Rumi tells us that every new experience prepares us for experiences that will follow, and that we should accept whatever comes to us as a guest and a guide. Don’t fight reality, learn from it who you really are, he says. Each new experience is both an opportunity and a test. Pay attention and learn who you really are and what really matters. This learning is never completed, but it grows deeper and more sustaining as we face more and more challenges. But the learning never happens if we think in terms of what might be fair, what we deserve, or how this may look to others. Saving face is far less important than saving soul. – And I want to say, yeah, but I have to live with my neighbors, God’s a long ways away.
Fortunately, Rumi is compassionate and he says in return, even this ill humored response helps bring you closer to that overwhelming love you so want and so fear. See the yearning that lies beneath the spitefulness. You are only looking at your life-bargain in terms of its cost. Look also at its benefits, learn to discern them and value them because of what they have cost you.
And Thoreau reminds us that the world offers us a kind of music. The wind in the trees, the conversation of people in a restaurant, the movement of clouds, the rumble of trucks on the Parkway, the laughter of children, the smell of bacon frying, the beeping of cell phones, the colors of azaleas in spring, the smoothness of icicles, humidity in July, the jumble of junk mail that arrives every day, the ticking of clocks, the calls of geese flying overhead, the overly loud commercials on TV, the rustle of silk, all contribute to the music, if we will just allow them to share their song with us. Ultimately our job is to learn how to hear music rather than distracting noises and let the music carry us. And I snort, by going into the woods for two years! I can’t do that, and he responds, by listening for the music. It doesn’t really matter where you are. You carry the distractions with you. Even into the woods. Find your music and let it carry you. Renegotiate your bargain with life. And Rumi adds, find the music and let it carry you back to its source, which is also your source, and your consolation and your consummation. It’s all in the fine print. It’s part of the bargain. You just have to know it’s there.
Stewardship Story (Parking Problems) and Offertory
A woman was driving down the street in a sweat because she had an important meeting and couldn't find a parking place. She had circled the block three times with no luck. Her frustration was palpable. Looking up toward heaven, she said "Lord, take pity on me. If you find me a parking place I will go to Mass every Sunday for the rest of my life and quit drinking."
Miraculously, a parking place appeared. The woman looked up again and said, "Never mind. I found one."

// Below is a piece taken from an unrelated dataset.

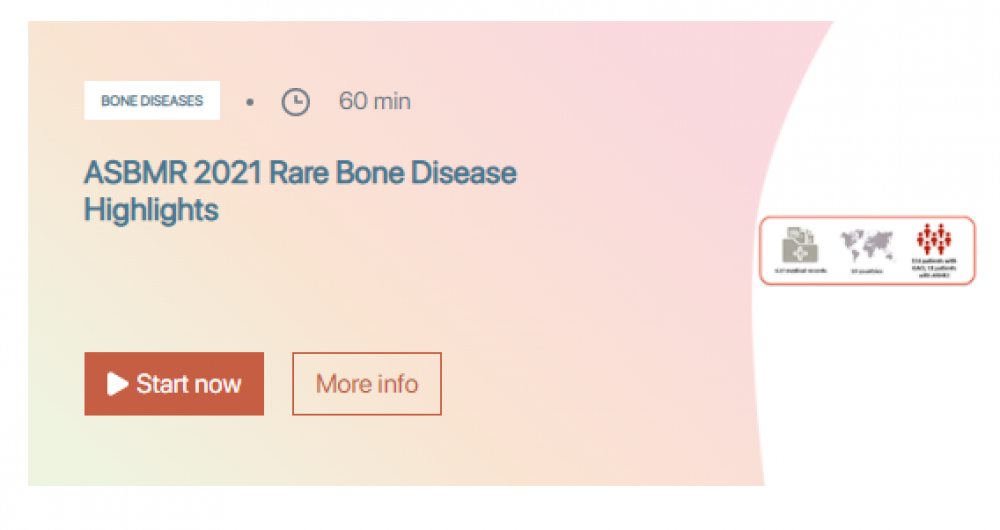Click the patients caption under red figures
Image resolution: width=1000 pixels, height=530 pixels.
[x=934, y=268]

Like that driver, we bounce back and forth between seeing ourselves as autonomous and seeing ourselves as dependent, between being aware of our needs and aware of our responsibilities. Sometimes it’s not possible to separate the two. Our participation in the church carries the same tension – we come here to be nourished, but we know that the institution can’t function unless we help with some of its tasks and expenses. And sometime we can move beyond seeing our presence here as part of a transaction, we get to the point where we understand that a habit of generosity is nourishing to our souls, we are able to give with gratitude. May that be the case this morning.
Benediction - The Peace of Wild Things — Wendell Berry
When despair for the world grows in me and I wake in the night at the least sound in fear of what my life and my children's lives may be, I go and lie down where the wood drake rests in his beauty on the water, and the great heron feeds. I come into the peace of wild things who do not tax their lives with forethought of grief. I come into the presence of still water. And I feel above me the day-blind stars waiting with their light. For a time I rest in the grace of the world, and am free. Let us learn to rest in the grace of the world, That we too may be free.